+++ Fragmento citado +++

En más de una ocasión he contado que, en mi visión de este gran misterio que es el arte del toreo, la historia contemporánea arranca en Juan Belmonte, hace parada y fonda en la Alameda en casa de Chicuelo y sube a las excelsas alturas de lo poético con Pepe Luis, para luego en su medida y singularidad llegar hasta Curro. Huelga recordar que son  toreros diferentes, cómo diferente ha sido la dimensión histórica que cada uno tuvo. 
Todo eso ocurre, además, con una sucesión de paradas intermedias, muy respetables todas, cuyo valor intrínseco radica en hacer posible la continuidad de este modo de sentir la Tauromaquia, que por lo demás no se plasmó miméticamente en formas similares de unos a otros. 
Sin embargo, los  colosos que cito compartieron los modos más esenciales y privativos de entender el toreo. Por eso puede afirmarse que escriben una verdadera Tauromaquia.

Urge dejar claro que el hecho de que prefiera esta  concepción no quiere decir que deje de valorar esa otra, igualmente grandiosa, que tiene su origen en José Gómez “Gallito” --que tantos seguidores tuvo entre mis antepasados-- y que llega en la etapa moderna hasta la figura trascendental de Antonio Ordoñez. Sobre estas dos líneas paralelas se ha montado el devenir del toreo y aún hoy somos deudores de tales fundamentos.
A cuento viene recordar de nuevo este marco general de situación, porque en esta cuarta hora de un adiós --que  muchos preferíamos pasajero-- me gustaría adelantar, con todos los riesgos que ello encierra, mi opinión finalista de Morante de la Puebla. Y es que, dejando que se tome el tiempo necesario para decidir si pugna por acceder al entorchado de alcanzar la gloria en su generación, tengo para mí que Morante está o estaba, según se mire, llamado a ser la estación siguiente a la de Pepe Luis, con todas las diferencias –-que son muchas-- que su toreo presenta con el modo de manejar los avíos de torear y de entender la propia lidia que tuvo el maestro de San Bernardo;   pero también a la de Curro, aunque haya banderías aún abiertas e incluso encontradas entre la sevillanía.
Y antes de entrar en materia, aviso que, a lo mejor, puedo estar en un error. Pero en esos conceptos básicos intuyo que hay una línea de plena y evolutiva continuidad, en cuanto a los factores centrales del toreo, entre estos cuatro nombres: Belmonte, Chicuelo, Pepe Luis y Curro, que con golpes complementarios de gallismo hereda luego  Morante. Con los primeros, se pueden echar ya las campanas al vuelo, en la misma medida que su historia está ya escrita; Morante la deja a medio escribir y bien haría en tener su meta que, con el correr del tiempo, le debe o lo debía llevar a entroncar naturalmente con ellos.

+++ Sección de datos +++

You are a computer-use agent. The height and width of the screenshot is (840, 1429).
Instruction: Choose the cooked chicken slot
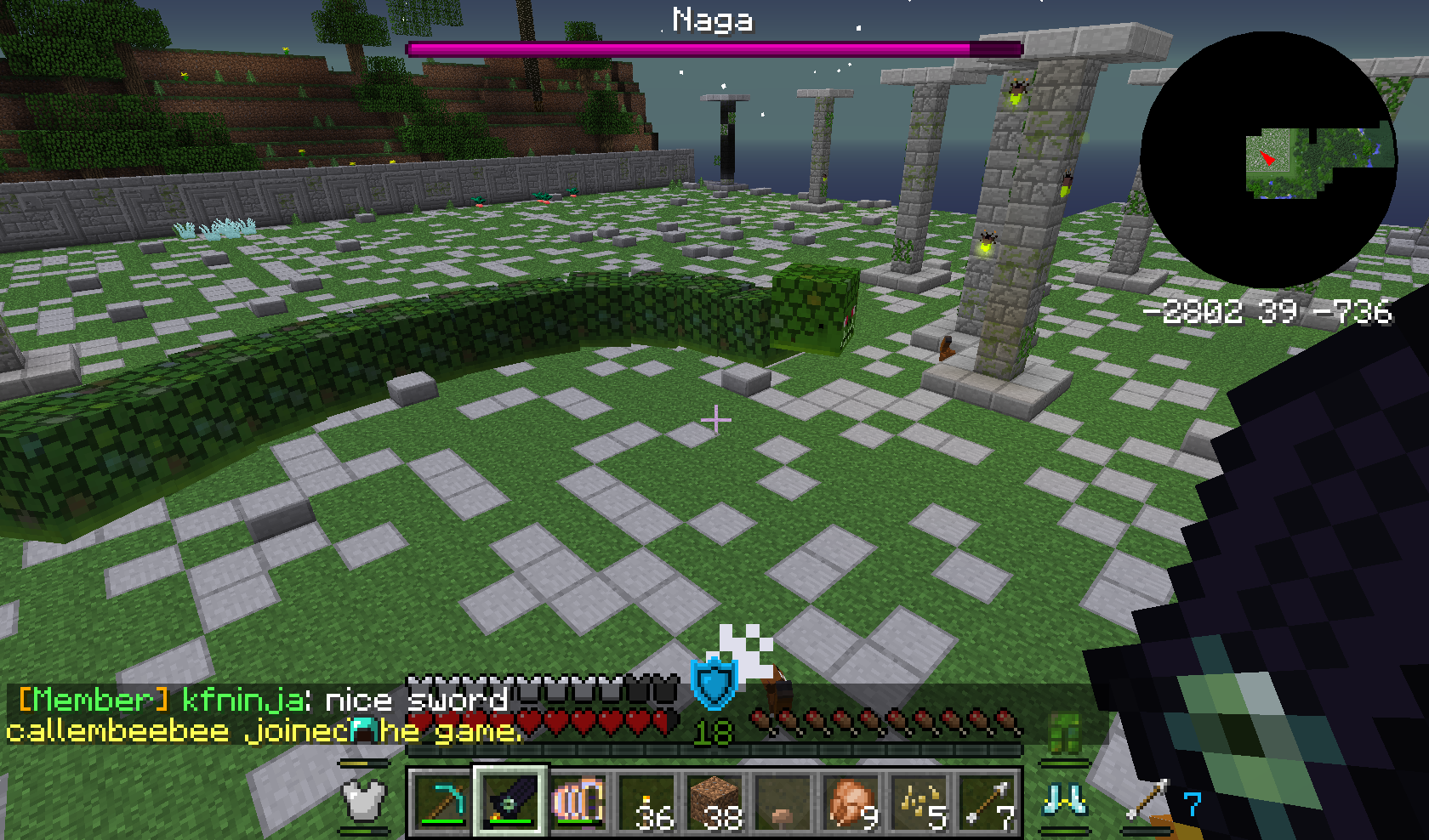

+++

* [Tareas por hacer]:
**A)** Responde estas preguntas sobre el fragmento del toreo:
(i) ¿En qué torero arranca la historia contemporánea del toreo, según el autor?
(ii) ¿En quién tiene su origen la otra concepción del toreo que el autor también valora, y hasta qué figura llega en la etapa moderna?
(iii) ¿Cuáles son los cuatro nombres de la línea de continuidad que luego hereda Morante?
**B)** Sigue escribiendo el fragmento sobre el toreo a partir de su última oración.
El material no hace falta para resolver nada de lo que aquí se pide.

* [Resultados por tarea]:
**A)**
(i) En Juan Belmonte.
(ii) Tiene su origen en José Gómez "Gallito" y llega hasta Antonio Ordoñez.
(iii) Belmonte, Chicuelo, Pepe Luis y Curro.

**B)**
Pero sentado lo anterior, que insisto: para mí constituye las coordenadas de la cuestión, compruebo que no son precisamente pocos los que confiesan que de Morante les llamó la atención, en el primer momento, su sentido de la estética. Y es cierto que bajo ese punto de vista es diferente, sobre todo si se compara con el igualitarismo reinante hoy en día.
Es distinto, creo yo, porque ha tomado conciencia del carácter escultural que encierra el buen toreo. En su día deberíamos hablar largamente de la importancia de este sexto sentido que ilumina artísticamente a cualquier lance de la lidia. Cómo obra nacida de manos de un artista, cualquier episodio, por marginal que sea, debe estar impregnado por lo más sensitivo del arte: la plasticidad, el valor de sus formas, pero también la conjunción total con el entorno en que se desarrolla.

Pues bien, aquí propongo un ejercicio sencillo, cómo el de  comparar fotos.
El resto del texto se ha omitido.